Я же являл собою особый случай. Мои поездки в Триест были какими-то шизофреническими: много раз я приезжал сюда, как и большинство, описанным выше способом. Особенно во время первоначальной фазы социализма. Но такие поездки чередовались, совсем как слои крема и коржи в торте, с совершенно противоположными визитами, когда я, едва став совершеннолетним, садился в шикарный спортивный автомобиль своей матери (которая не жила со мной и не разделяла мои привычки) и ехал в нем на техобслуживание в тот самый город. Это был настоящий повод для путешествия. По дороге я заезжал в разные уголки Словении и Хорватии (от Любляны, Шмарьешке Топлице, Нового Места до Копра, Опатии, Порторожа и Умага) и наблюдал за другой социалистической жизнью, о которой мало кто подозревал в других местах. А в Триесте, ожидая, пока автомобиль обслужат, поражаясь видом автомехаников, которые занимались своим делом в чистых белых халатах, я останавливался в шикарных гостиницах и смотрел на все тот же город и на все тех же своих и чужих людей совсем другими глазами.
Для тех, кто возвращался как обычно, было еще одно утешение: говорили, что «Триест живет за счет югославов» и что он «пропал бы, если бы нас не было». И, к сожалению, только потом, когда уже «нас не было», можно было рассмотреть иное, настоящее лицо города.
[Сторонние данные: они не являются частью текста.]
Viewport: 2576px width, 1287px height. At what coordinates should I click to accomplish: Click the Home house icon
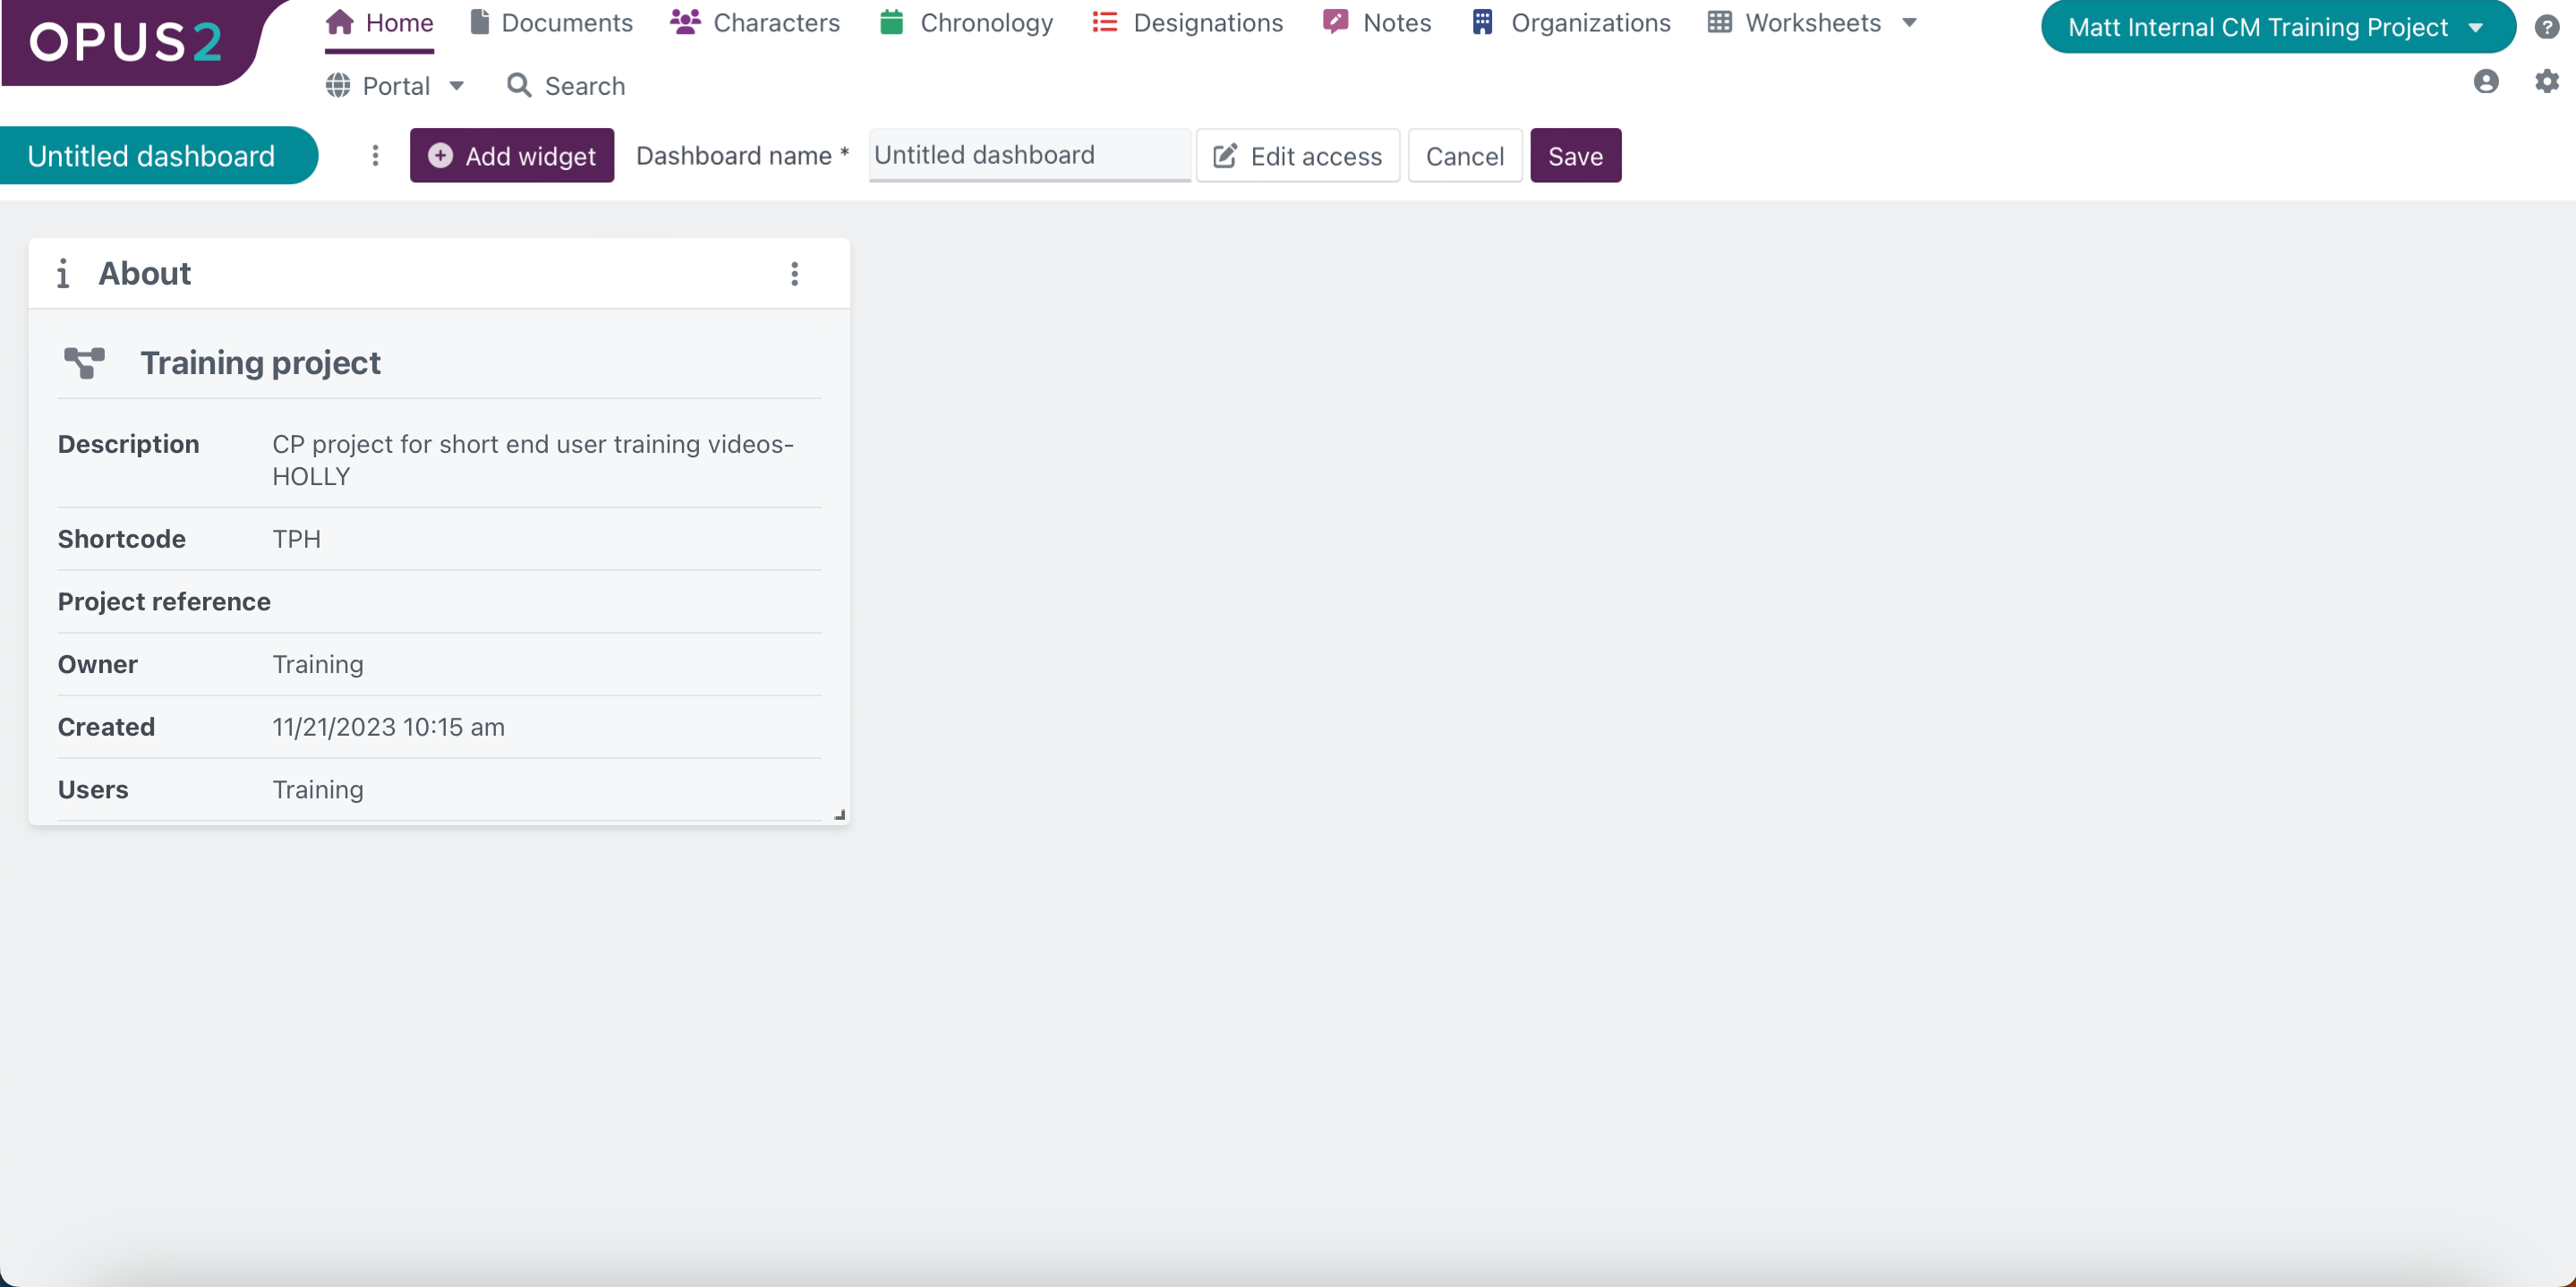pyautogui.click(x=340, y=22)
И все-таки эта истина справедлива лишь частично: мой сегодняшний взгляд сквозь витрину кафе отражается от парковки, занимающей половину некогда для меня / нас столь важной площади, но остаток пространства был все-таки интереснее. Другую часть площади (следовательно, вдвое меньшую, чем та, которую ранее занимали ее конкуренты) унаследовали иммигранты из стран Африки. На прилавках, все так же открытых, они продавали поделки из своих родных мест, а также всевозможные тряпки. Изредка среди них появлялся кто-нибудь из местных торговцев с овощной тележкой. Разница была лишь в том, что эти наследники Понтероссо не спешили к родным очагам. Они оставались здесь, и их не поджидали никакие вечерние поезда.